**What to work on**
Leaving pictures out, repeat word for word the line that has "You are a GUI" and each line that follows it to the end of the listing.

Top of Material to process

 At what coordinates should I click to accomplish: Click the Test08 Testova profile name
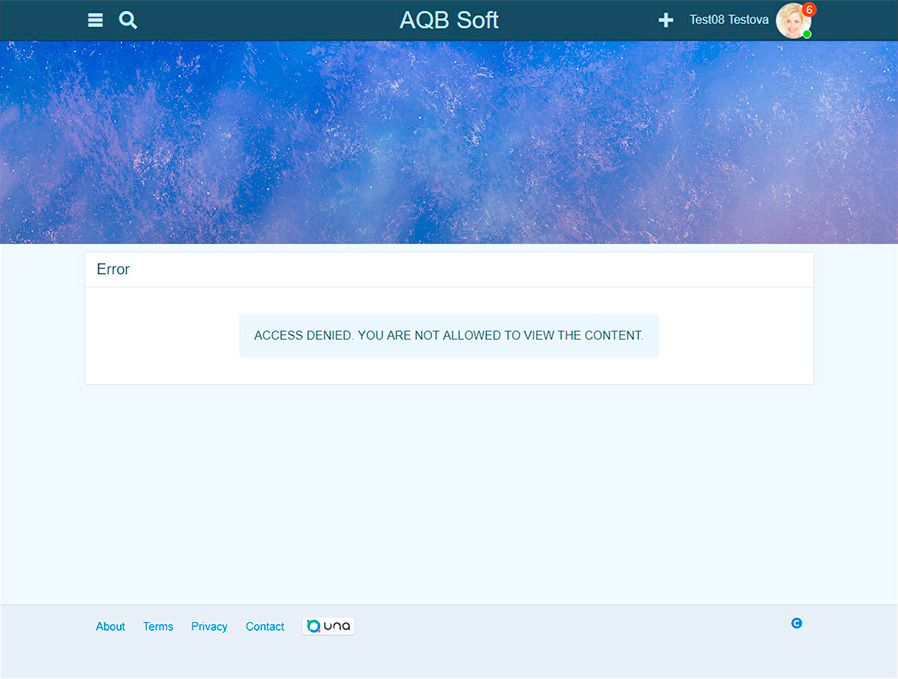pos(729,20)
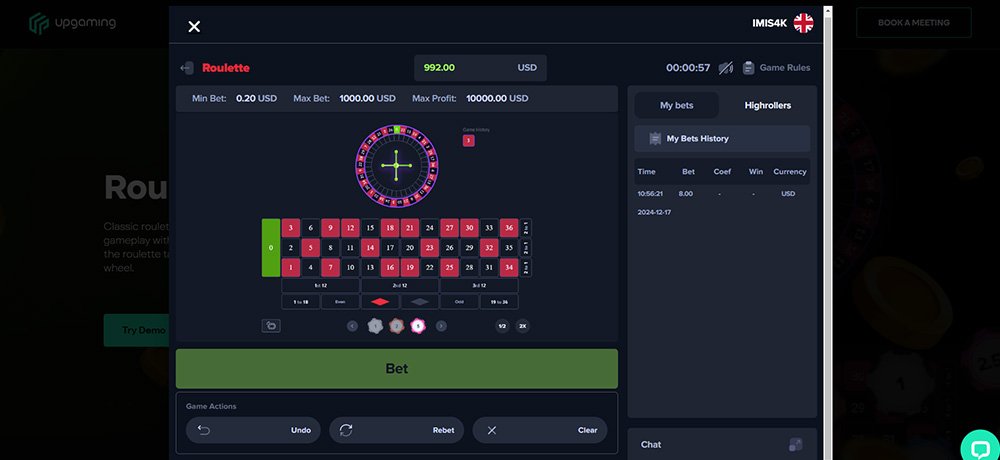Click the exit game icon beside Roulette
1000x460 pixels.
186,68
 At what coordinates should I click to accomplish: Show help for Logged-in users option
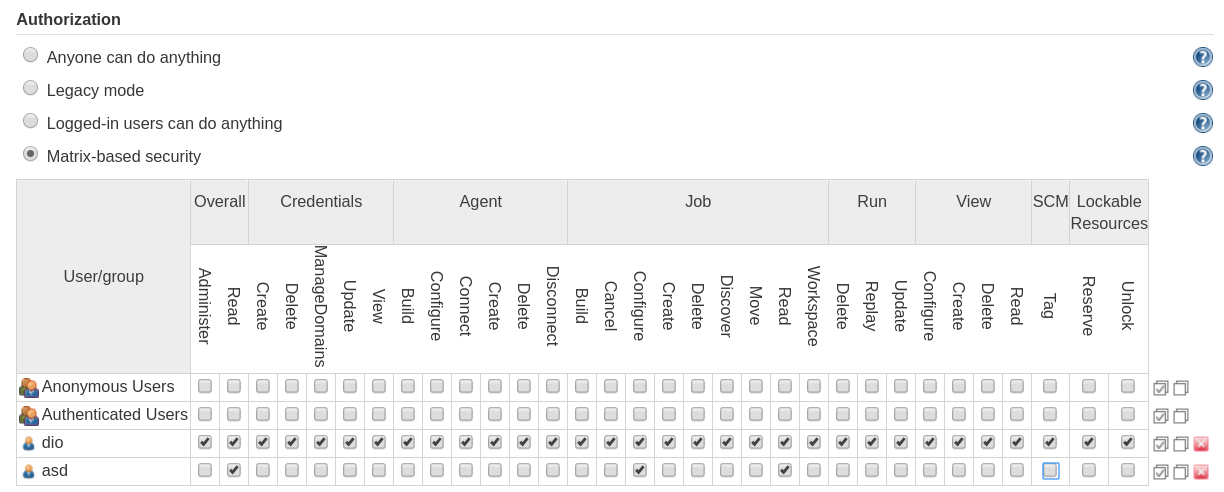(x=1202, y=123)
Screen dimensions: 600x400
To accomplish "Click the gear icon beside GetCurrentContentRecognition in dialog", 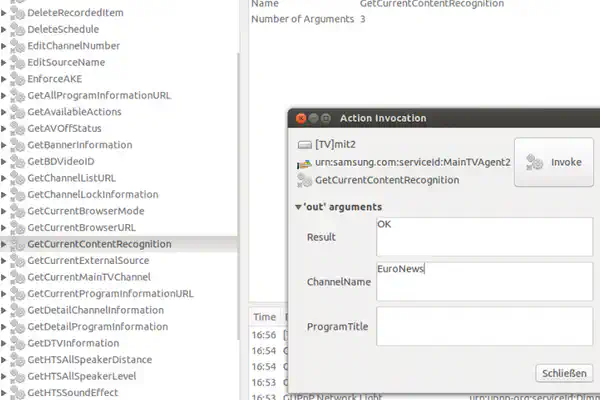I will (305, 180).

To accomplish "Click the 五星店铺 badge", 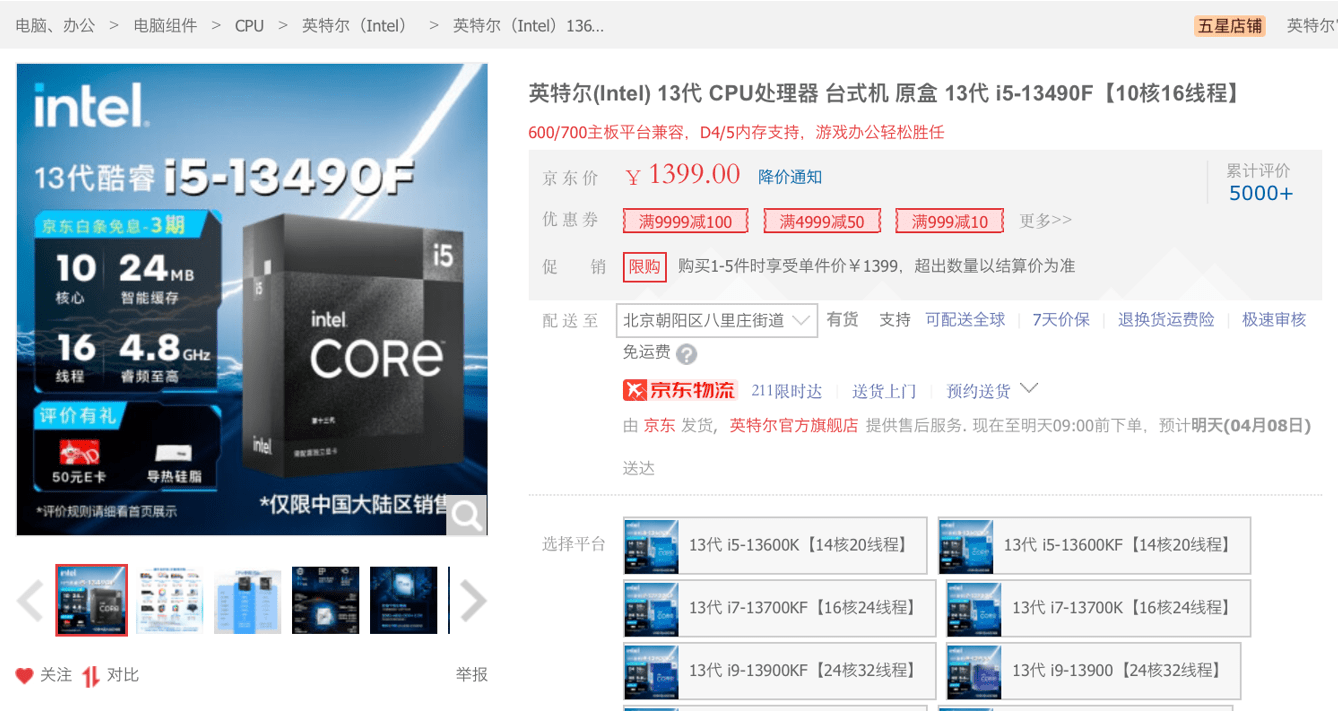I will (1229, 25).
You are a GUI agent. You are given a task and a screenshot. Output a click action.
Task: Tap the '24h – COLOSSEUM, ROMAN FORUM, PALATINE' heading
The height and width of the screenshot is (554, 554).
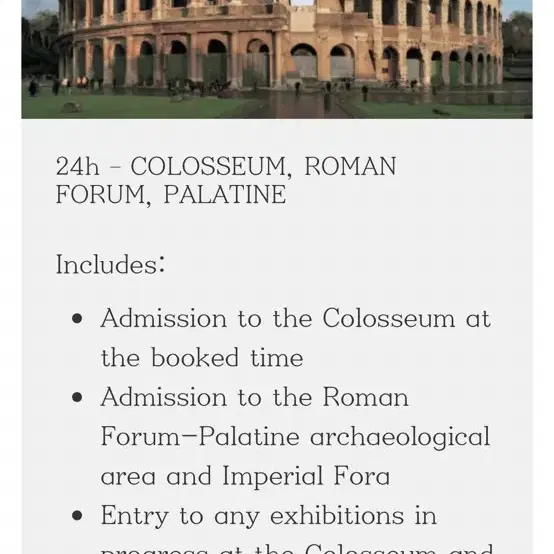point(226,180)
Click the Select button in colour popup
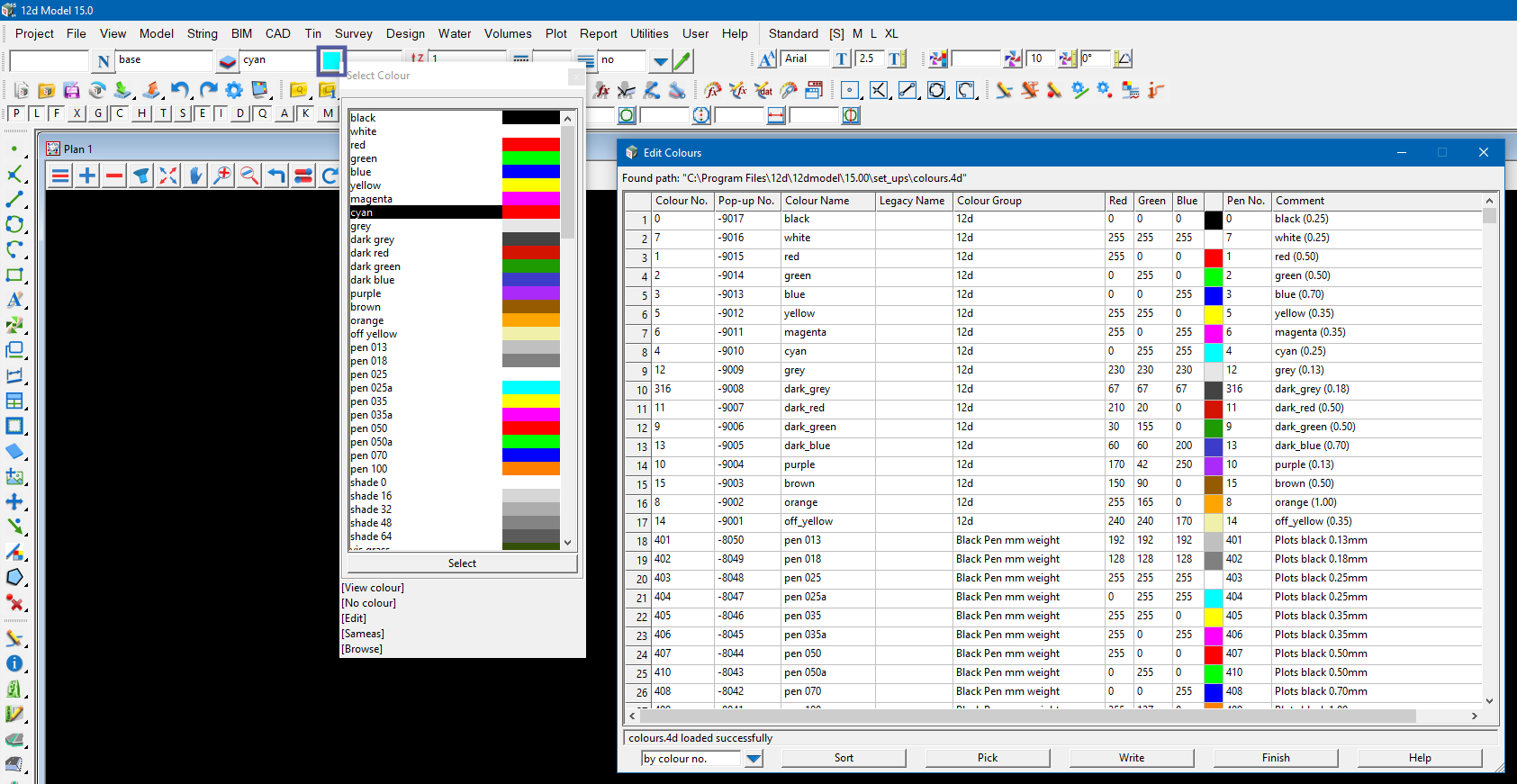Screen dimensions: 1517x784 click(x=462, y=563)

Bottom of Material to process

**Problem solution**
You are a GUI agent. You are given a task and a screenshot. Output a click action.
Task: Tap the '24h – COLOSSEUM, ROMAN FORUM, PALATINE' heading
The height and width of the screenshot is (554, 554).
point(226,180)
Click the Select button in colour popup
Screen dimensions: 1517x784 click(x=462, y=563)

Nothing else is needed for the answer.